Text excerpt -
US journalist and historian. A columnist and commentator for the Columbia Broadcasting System (CBS), from 1937 to 1941 he covered the events leading up to World War II. He remained with CBS until 1947 and worked for the Mutual Broadcasting System 1947–49. His book The Rise and Fall of the Third Reich 1960 provides a graphic account of Hitler's rise to power.

Print journalist

Shirer was born in Chicago, Illinois, and educated at Coe College. Intent on a career in European journalism, he worked his way across the Atlantic on a cattle boat after graduating 1925, and joined the Paris bureau of the Chicago Tribune 1926. For the next 12 years he covered events in Europe. During this period he also visited India, where he interviewed and won the confidence of Mahatma Gandhi.

World War II

In 1937 Shirer was appointed CBS correspondent in Vienna, in time to report on Hitler's seizure of Austria March 1938. Moving to Geneva and later Berlin, he covered, in characteristically calm, clearly worded reports, Hitler's rapid advance into Eastern Europe, including the invasion of Czechoslovakia and the Blitzkrieg against Poland. His greatest scoop came with the signing of the Armistice in Compiègne June 1940 when, owing to an engineer's error, Shirer's report went on the air before the Führer had himself announced the event. Six months later, frustrated by Nazi censorship, he returned to the USA. From 1942 to 1948 he wrote for the Herald Tribune, returning to Germany to cover the Nürnberg trials. Later blacklisted by the right-wing senator Joe McCarthy, he left broadcasting to dedicate himself to lecturing and writing.

Dataset extract -
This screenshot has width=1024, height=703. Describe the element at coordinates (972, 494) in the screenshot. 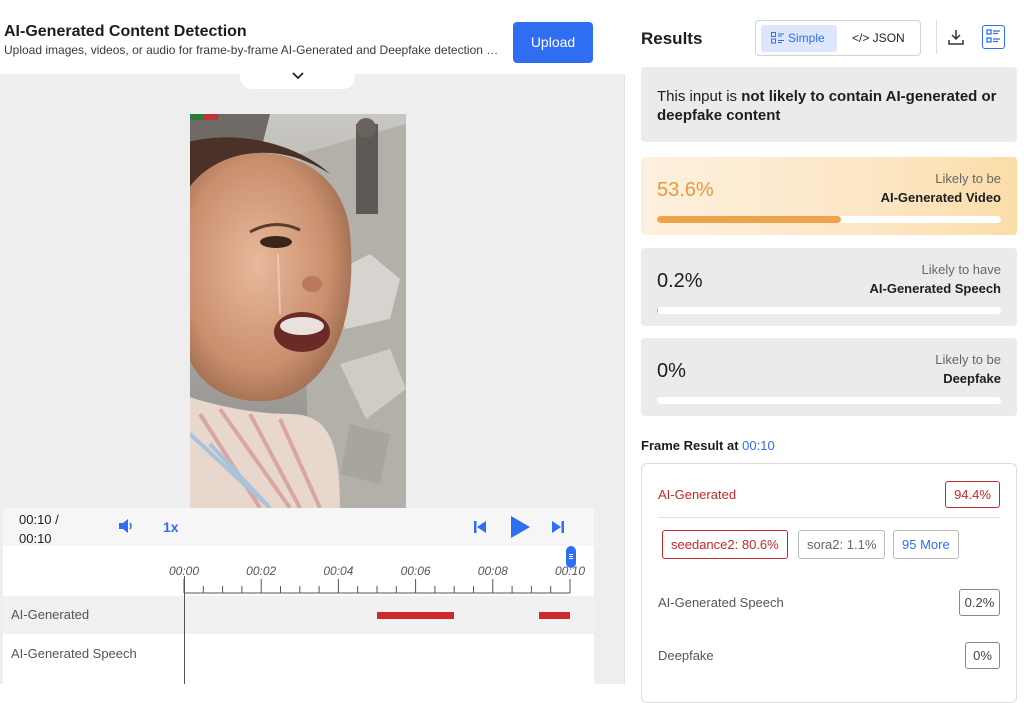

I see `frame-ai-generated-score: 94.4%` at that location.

---

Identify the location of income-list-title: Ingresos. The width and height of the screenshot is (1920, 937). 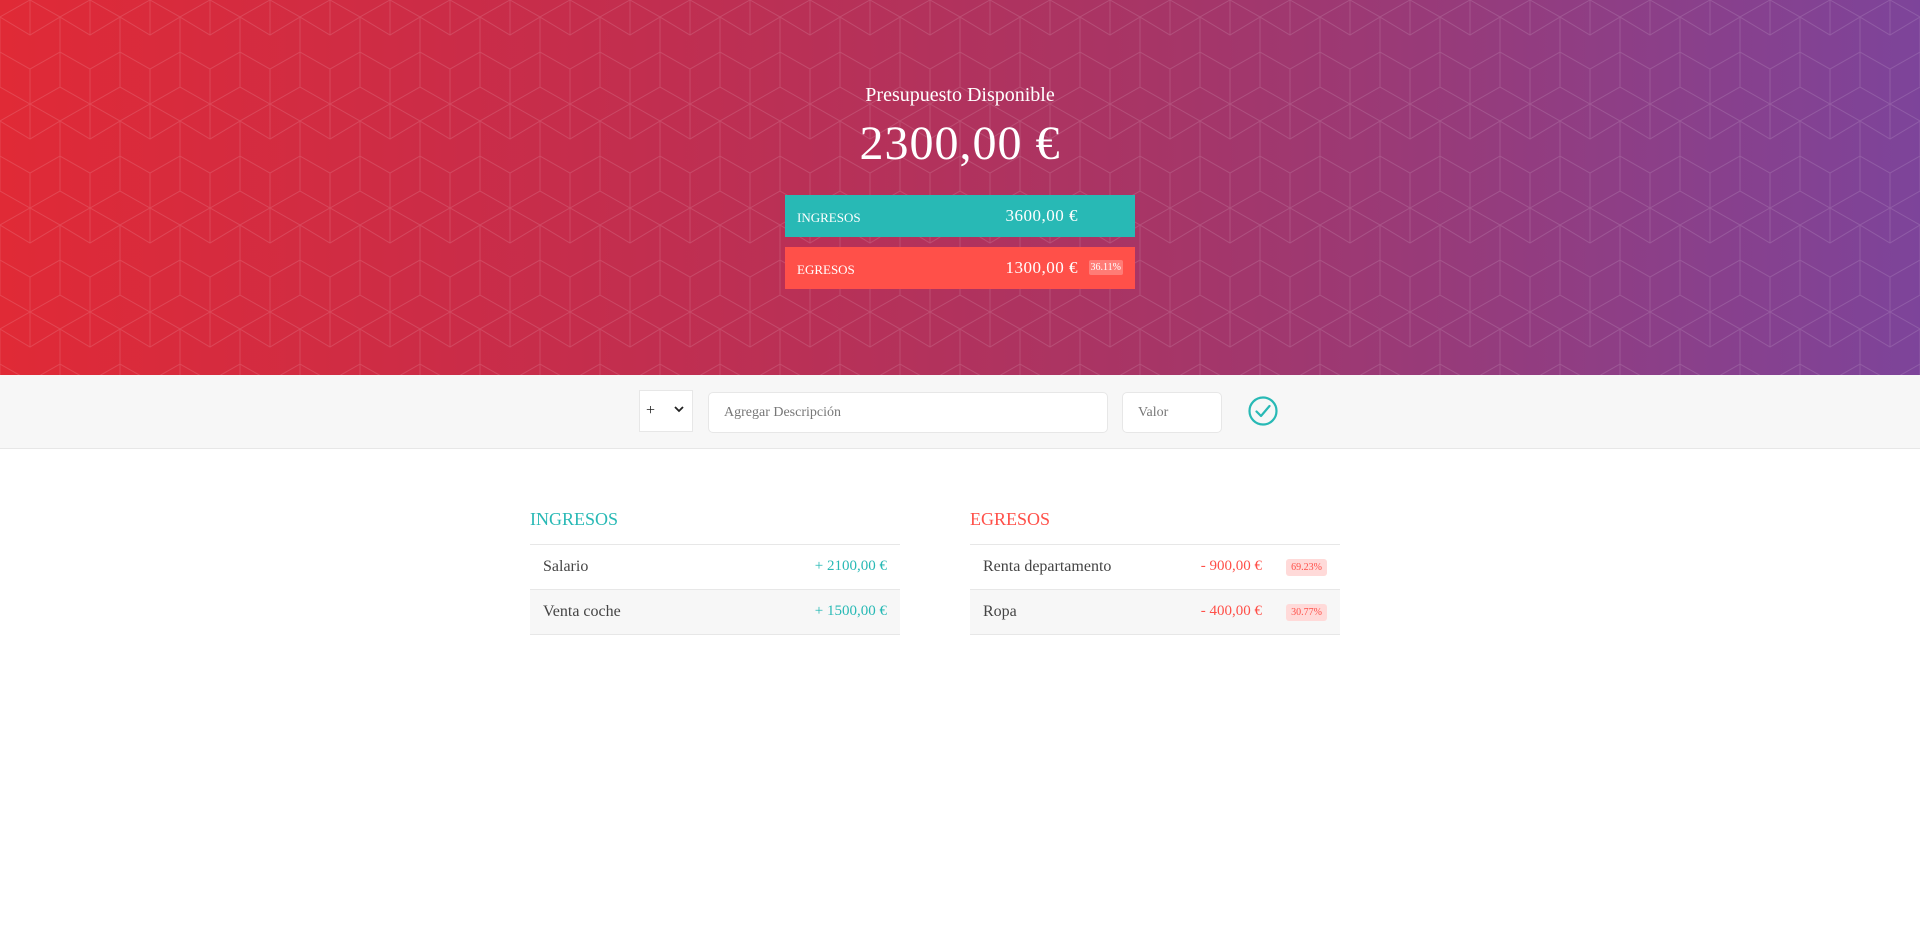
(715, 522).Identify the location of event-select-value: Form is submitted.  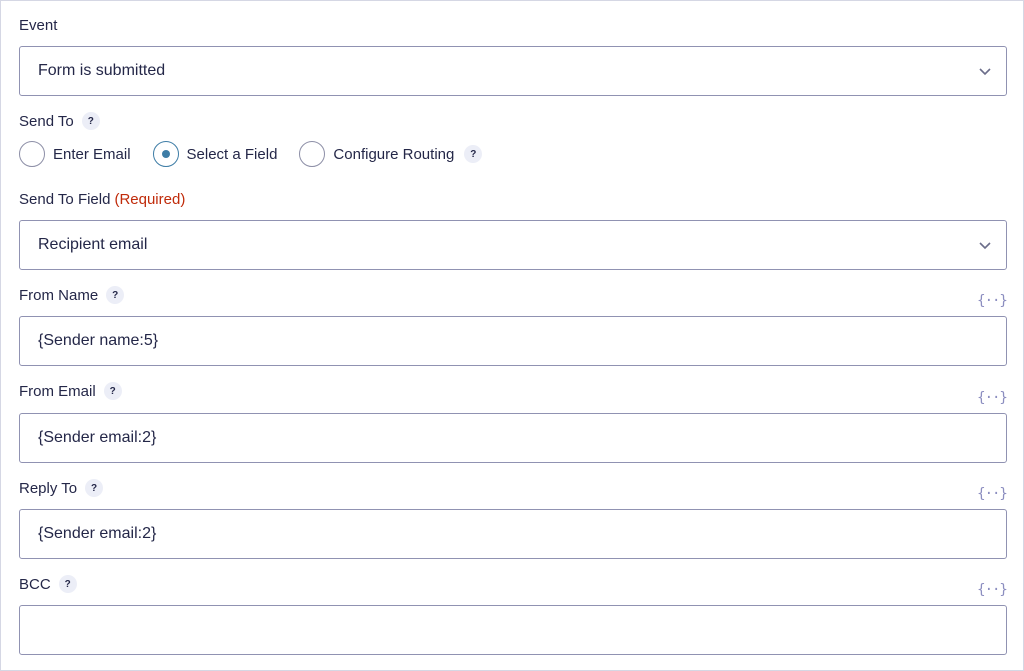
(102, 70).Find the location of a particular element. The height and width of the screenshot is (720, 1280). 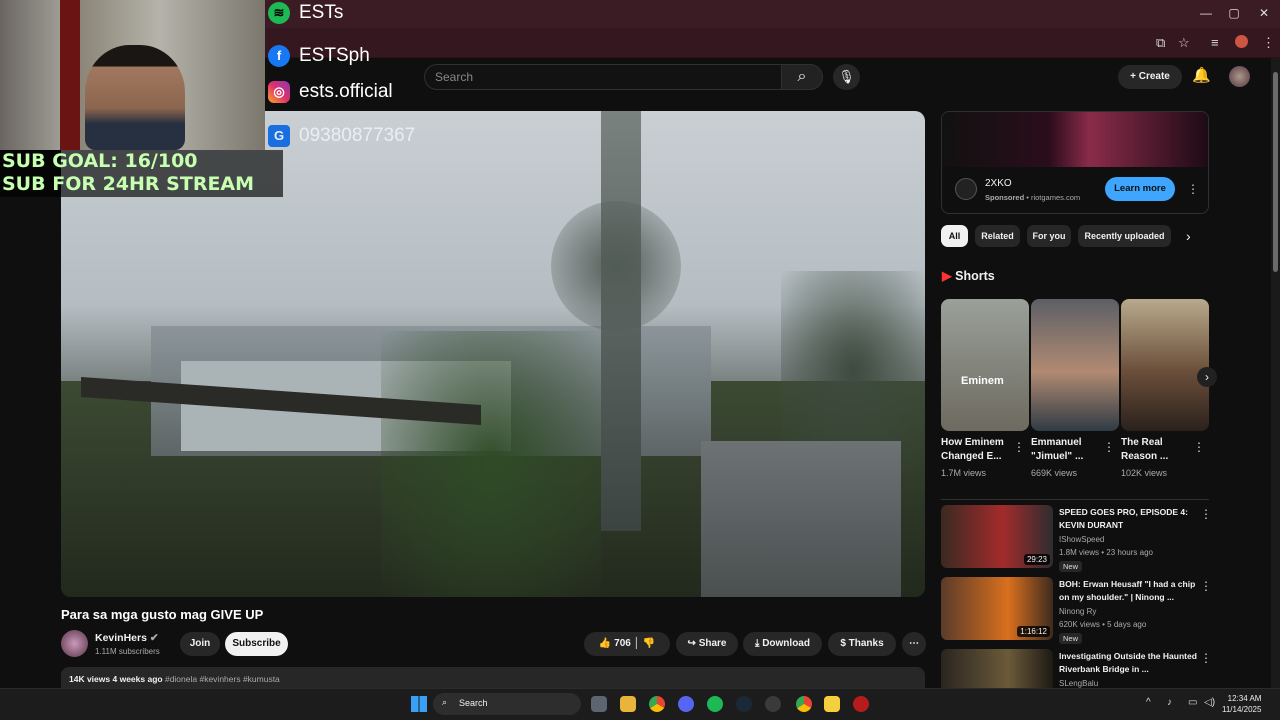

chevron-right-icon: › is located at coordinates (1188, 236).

Problem to work on - Extend the biographical text on Shirer, picking up after its final sentence.

Response below -
Books

His minutely observed diary records were published 1941 as Berlin Diary: The Journal of a Foreign Correspondent 1934–41. Later, he set them in a historical context in his monumental study of Hitlerism The Rise and Fall of the Third Reich. His other works include The Sinking of the Bismarck 1962, The Collapse of the Third Republic: An Enquiry into the Fall of France in 1940 1969, Gandhi: A Memoir 1980, and The Nightmare Years: 1930–1940 1984.